Two publicly available datasets are utilized to validate the proposed prediction method, namely the Abilene and GÉANT datasets. They provide the statistical traffic volume data of the real network traffic trace from the American Research and Education Network (Abilene) and the Europe Research and Education Network (GÉANT) .

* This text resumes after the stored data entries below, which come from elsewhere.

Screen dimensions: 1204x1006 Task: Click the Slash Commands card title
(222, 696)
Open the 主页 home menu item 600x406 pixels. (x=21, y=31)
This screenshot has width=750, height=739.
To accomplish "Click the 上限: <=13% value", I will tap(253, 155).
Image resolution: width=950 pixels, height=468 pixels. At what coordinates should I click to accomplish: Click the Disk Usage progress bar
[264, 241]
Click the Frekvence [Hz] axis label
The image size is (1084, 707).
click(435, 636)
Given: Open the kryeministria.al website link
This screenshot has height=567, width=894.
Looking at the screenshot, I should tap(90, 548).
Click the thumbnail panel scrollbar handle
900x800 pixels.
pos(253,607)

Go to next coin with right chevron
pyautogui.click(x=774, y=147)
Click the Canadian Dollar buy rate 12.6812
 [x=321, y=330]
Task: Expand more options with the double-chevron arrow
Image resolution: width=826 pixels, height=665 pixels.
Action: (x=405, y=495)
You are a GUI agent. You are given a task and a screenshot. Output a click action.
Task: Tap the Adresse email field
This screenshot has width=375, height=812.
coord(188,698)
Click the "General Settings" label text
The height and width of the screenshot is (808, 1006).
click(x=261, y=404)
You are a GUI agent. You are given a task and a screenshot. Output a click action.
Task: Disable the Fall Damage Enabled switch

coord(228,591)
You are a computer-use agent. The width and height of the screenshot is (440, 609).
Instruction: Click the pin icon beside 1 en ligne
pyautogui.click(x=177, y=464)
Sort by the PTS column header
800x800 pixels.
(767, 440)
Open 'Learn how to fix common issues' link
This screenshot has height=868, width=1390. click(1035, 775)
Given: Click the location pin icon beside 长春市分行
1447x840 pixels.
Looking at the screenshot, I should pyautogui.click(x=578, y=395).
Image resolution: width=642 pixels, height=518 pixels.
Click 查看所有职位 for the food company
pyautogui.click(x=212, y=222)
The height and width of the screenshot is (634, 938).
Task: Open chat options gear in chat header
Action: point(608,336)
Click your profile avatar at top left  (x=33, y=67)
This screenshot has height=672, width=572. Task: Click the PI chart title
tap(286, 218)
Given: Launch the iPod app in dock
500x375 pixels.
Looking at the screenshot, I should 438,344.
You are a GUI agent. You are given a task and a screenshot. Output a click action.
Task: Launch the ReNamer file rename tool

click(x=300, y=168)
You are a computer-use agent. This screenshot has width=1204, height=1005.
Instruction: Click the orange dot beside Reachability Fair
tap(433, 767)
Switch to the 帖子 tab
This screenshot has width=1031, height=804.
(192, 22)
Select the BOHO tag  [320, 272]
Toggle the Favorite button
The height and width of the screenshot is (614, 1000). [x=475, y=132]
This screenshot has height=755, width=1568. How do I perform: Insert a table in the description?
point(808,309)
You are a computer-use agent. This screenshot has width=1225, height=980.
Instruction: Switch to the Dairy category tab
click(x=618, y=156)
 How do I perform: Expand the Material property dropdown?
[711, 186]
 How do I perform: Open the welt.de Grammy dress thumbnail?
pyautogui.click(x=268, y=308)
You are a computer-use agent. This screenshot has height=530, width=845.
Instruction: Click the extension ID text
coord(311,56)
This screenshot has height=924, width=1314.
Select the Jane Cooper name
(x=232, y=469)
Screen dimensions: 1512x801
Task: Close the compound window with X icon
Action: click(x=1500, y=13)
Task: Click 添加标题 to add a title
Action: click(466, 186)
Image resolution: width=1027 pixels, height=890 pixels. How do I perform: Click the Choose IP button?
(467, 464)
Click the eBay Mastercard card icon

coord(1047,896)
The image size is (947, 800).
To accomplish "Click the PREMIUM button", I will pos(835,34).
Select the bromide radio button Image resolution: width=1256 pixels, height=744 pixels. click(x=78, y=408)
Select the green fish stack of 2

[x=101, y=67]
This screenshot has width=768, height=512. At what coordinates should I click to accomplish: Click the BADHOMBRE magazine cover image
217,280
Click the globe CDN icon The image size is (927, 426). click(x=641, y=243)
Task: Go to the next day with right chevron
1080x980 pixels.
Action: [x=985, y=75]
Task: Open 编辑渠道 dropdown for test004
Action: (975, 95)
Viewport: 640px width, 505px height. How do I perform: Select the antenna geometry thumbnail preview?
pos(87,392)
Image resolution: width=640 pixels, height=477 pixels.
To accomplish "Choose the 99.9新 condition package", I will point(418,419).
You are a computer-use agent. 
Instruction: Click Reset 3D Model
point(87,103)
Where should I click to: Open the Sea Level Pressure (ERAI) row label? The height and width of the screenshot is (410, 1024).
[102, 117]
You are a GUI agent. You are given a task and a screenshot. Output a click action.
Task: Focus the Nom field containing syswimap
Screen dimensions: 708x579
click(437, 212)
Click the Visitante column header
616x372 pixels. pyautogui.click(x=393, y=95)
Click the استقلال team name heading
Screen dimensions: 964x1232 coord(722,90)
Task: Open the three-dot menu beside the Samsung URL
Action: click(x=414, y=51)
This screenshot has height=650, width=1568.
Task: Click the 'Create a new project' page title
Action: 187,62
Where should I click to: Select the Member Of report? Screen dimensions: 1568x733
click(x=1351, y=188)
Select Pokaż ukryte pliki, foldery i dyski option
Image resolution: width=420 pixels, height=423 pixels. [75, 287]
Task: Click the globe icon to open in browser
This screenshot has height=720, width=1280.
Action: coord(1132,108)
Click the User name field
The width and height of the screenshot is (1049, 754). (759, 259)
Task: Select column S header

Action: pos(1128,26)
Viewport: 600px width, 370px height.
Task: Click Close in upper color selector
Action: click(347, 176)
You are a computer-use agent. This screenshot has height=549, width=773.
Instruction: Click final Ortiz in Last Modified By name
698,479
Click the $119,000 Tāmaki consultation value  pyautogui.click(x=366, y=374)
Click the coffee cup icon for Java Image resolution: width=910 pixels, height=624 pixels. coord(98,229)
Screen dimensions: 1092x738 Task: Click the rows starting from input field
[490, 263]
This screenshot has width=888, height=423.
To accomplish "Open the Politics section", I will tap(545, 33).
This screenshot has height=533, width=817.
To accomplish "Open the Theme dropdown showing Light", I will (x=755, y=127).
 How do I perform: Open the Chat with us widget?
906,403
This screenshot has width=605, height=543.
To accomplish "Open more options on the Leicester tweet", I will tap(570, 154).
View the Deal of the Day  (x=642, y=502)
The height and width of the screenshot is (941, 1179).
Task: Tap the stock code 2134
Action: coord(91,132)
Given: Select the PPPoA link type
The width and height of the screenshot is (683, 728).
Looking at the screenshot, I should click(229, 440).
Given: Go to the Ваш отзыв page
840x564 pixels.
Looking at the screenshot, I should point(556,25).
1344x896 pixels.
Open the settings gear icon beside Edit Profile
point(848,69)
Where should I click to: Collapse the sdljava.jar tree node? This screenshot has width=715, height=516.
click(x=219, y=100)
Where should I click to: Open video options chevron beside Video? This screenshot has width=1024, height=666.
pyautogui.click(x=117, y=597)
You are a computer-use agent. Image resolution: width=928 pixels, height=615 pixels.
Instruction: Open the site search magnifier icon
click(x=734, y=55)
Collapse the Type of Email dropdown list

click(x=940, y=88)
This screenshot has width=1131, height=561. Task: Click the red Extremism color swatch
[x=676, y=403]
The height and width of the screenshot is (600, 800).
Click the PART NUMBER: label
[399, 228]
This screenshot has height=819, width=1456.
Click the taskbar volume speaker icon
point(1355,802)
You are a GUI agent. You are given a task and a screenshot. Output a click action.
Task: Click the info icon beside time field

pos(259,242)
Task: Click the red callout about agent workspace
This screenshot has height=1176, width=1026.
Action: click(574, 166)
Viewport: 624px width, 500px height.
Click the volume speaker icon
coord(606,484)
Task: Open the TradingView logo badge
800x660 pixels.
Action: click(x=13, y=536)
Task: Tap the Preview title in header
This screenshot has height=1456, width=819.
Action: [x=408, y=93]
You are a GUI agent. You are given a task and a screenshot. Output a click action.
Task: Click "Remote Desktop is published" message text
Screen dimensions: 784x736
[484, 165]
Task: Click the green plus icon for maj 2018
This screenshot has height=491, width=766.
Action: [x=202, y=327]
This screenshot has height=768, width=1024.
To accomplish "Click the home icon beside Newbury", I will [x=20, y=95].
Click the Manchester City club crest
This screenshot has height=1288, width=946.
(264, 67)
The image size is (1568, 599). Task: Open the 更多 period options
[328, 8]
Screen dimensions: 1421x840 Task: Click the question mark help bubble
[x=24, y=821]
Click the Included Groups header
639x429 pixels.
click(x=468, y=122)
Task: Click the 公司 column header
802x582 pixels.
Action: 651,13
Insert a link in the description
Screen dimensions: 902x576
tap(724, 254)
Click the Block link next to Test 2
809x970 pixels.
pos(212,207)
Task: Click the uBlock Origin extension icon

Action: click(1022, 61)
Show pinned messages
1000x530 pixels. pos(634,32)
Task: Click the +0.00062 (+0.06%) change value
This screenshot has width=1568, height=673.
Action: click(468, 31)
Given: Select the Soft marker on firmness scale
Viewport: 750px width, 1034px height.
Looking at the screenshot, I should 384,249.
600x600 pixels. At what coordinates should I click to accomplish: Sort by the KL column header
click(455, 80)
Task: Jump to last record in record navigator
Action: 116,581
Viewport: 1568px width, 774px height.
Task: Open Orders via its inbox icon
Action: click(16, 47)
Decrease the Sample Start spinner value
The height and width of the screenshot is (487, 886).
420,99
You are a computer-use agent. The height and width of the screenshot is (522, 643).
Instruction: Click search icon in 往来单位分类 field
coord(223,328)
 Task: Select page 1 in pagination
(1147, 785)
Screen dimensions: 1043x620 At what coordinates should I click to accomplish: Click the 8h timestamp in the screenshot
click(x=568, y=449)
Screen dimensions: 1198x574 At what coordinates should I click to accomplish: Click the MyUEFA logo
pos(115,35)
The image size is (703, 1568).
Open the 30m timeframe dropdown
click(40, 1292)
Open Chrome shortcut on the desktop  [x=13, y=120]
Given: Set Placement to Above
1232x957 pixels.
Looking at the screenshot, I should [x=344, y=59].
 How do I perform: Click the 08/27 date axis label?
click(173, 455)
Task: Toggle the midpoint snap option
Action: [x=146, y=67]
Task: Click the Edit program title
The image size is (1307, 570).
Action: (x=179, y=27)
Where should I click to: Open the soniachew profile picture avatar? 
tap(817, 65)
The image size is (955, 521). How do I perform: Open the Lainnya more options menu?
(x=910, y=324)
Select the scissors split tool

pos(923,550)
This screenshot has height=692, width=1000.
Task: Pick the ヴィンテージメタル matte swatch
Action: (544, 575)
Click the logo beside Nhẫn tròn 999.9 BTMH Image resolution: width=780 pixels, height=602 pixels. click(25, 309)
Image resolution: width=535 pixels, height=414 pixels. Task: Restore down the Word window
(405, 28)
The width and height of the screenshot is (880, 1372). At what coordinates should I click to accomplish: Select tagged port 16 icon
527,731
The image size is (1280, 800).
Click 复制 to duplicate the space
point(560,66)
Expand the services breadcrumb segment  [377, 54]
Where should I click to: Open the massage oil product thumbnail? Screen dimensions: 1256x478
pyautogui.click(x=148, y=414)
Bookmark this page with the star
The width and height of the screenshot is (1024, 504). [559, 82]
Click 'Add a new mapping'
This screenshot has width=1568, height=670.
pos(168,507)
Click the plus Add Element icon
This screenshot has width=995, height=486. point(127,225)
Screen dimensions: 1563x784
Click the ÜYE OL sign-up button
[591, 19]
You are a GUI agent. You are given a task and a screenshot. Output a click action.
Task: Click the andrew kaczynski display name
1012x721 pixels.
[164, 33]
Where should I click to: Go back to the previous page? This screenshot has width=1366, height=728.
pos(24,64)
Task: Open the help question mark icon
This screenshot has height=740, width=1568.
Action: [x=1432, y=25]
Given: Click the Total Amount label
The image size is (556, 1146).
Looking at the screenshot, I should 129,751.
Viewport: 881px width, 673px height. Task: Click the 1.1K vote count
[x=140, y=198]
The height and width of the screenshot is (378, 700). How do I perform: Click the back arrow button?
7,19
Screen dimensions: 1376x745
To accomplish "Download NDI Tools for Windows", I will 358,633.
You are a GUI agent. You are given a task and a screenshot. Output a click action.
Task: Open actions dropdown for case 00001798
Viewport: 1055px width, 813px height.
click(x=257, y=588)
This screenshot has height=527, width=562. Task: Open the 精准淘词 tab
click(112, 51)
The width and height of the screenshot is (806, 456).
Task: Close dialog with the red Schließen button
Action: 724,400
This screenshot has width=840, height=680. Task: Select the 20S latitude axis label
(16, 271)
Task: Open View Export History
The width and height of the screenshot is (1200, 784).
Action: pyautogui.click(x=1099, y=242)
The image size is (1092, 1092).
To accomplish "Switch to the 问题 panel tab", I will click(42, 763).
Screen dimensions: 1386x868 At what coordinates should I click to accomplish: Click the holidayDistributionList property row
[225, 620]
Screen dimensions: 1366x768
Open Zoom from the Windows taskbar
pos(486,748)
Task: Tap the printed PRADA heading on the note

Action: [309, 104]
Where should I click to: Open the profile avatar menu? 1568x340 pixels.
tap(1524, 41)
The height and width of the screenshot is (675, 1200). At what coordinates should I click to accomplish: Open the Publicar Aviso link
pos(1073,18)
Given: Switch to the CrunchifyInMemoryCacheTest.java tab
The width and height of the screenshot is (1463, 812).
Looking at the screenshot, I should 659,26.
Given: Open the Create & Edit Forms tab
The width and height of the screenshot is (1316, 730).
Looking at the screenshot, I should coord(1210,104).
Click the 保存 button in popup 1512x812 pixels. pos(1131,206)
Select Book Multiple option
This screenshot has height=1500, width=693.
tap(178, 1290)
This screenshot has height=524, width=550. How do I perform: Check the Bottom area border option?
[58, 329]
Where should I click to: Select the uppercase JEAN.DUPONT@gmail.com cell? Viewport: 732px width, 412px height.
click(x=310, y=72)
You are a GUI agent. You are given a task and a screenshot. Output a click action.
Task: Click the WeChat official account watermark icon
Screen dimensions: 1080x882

| Topology | Nodes | Flows | Links | Interval | Horizon | Records |
|---|---|---|---|---|---|---|
| Abilene | 12 | 144 | 15 | 5 min | 6 months | 48046 |
| GÉANT | 23 | 529 | 38 | 15 min | 4 months | 10772 |
- Masked matrix modeling-based matrix completion
- Masked matrix modeling (Mask generation, Pre-filling, and Reconstruction)
- 3D-UNet module
- Traffic matrix prediction
- LSTM2D module
Baselines: Zero-filling/Mean-filling/KNN/MC-NMF/LMaFit/IALM-MC/SRCNN/GCRINT - LSTM2D/LSTNet/MTGNN
python=3.7.9
torch==1.7.0
tsai==0.3.0
numpy==1.19.2
...
*more details can be found at pytorch-gpu.yml.
utils/data_help.py
dataset = 'abilene'
gen_normal_missing_matrix(dataset=dataset,mean_ratio=0.1,std=0.05,counts=3)
config.py
config = Config(
device=torch.device('cuda' if torch.cuda.is_available() else 'cpu'),
gpu=0,
cpu=os.cpu_count(),
model = 'UNet3D_LSTM2D',
bilinear = True,
kernel_size = 5,
in_chan = 1,
dataset = 'abilene', # abilene or geant
epochs=200,
batch_size=32,
learning_rate=0.0001,
seq_len=26, # previous timestamps to use
pre_len=1, # number of timestamps to predict
dim_model = 64,
rounds = 3,
heads = 1,
dim_ff = 512,
train_rate = 0.6,
test_rate=0.2,
rnn_layers =3,
encoder_layers =1,
dropout = 0.2,
missing_ratio = 0.4,
std = 0.05,
early_stop = 15,
flow = 144, # for abilene
# flow = 529, # for geant
lw=0.5,
test_during_training=True
)
python prediction_with_md_train.py...